Кэсиан покачал головой.
— Невозможно. Больше ни у кого не будет такой власти. Просто нет способов ее получить.
— Да, это кажется очевидным, — согласился Повелитель Ворон. — Прежде все мироздание было организовано и подчинено единому центру. Но теперь боги изгнаны, и вместо былого единства власти — раздробленность; взамен общего, навязанного сверху порядка — частные договоренности, союзы и войны, хрупкий баланс, основанный на взаимном противопоставлении всех и вся. Раз нет богов, они не могут и делегировать свою власть кому–то одному, ты это хотел сказать? Ты прав. Никто не может занять место Кадмона. Но это не значит, что никто не попробует.
— Я не понимаю, почему заранее обреченная попытка привлекла к себе столько внимания. Попробовать может кто угодно… собственно, трудно найти того, кто отказался бы попробовать. Но поскольку этим занимаются все, это и есть — хрупкий баланс взаимного противостояния, не так ли?
Гасхааль некоторое время молчал.
— В этой истории со вторым появлением сгиудов есть слишком уж много такого, что настораживает, — наконец произнес он. — Но обсуждать это здесь… — Скептический взгляд по переулку, где они находились. — Уволь.
— Да, ты прав.
— Восстанавливайся. Когда Сила вернется к тебе, мы встретимся и поговорим. И у меня к этому времени, я думаю, прибавится ответов.

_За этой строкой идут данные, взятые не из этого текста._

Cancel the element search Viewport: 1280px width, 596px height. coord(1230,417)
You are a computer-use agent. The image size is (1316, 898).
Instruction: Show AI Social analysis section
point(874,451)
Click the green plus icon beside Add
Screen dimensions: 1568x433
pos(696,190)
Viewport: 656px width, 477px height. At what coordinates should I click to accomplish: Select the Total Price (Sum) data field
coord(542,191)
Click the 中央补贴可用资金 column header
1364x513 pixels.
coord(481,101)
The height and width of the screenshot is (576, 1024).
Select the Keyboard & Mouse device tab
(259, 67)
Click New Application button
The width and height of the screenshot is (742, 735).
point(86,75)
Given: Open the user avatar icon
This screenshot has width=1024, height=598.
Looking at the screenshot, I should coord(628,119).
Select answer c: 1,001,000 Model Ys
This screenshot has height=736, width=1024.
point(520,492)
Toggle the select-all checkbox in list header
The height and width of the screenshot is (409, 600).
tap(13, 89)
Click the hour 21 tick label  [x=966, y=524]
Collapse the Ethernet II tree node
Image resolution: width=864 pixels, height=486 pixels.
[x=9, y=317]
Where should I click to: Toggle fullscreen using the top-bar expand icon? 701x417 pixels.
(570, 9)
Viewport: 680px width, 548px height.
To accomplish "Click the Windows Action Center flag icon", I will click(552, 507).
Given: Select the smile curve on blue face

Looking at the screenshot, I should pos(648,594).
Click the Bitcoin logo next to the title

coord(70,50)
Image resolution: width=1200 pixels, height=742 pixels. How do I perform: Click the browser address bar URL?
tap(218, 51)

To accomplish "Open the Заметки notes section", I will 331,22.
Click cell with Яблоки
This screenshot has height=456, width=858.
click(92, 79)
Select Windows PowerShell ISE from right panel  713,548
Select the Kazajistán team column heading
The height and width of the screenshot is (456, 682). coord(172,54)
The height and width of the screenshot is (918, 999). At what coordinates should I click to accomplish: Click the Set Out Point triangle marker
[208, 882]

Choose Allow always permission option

— Так, значит, ты так и не выяснил, что хотел? Эдвин в Обитель был послан зря?
— Кое–что выяснил, но не все… Так, теперь об Эдвине. — Взгляд Гасхааля сделался ощутимо холоднее. — Он мне еще нужен. Поэтому — никакой помощи его попыткам понять, кто он и что он, с твоей стороны быть не должно. Это понятно?
— О, вполне! Но не я определяю неосознанные мотивы и побуждения этого мальчика. Не я тянул его за язык, требуя прогулки в Лабиринт Ушедших.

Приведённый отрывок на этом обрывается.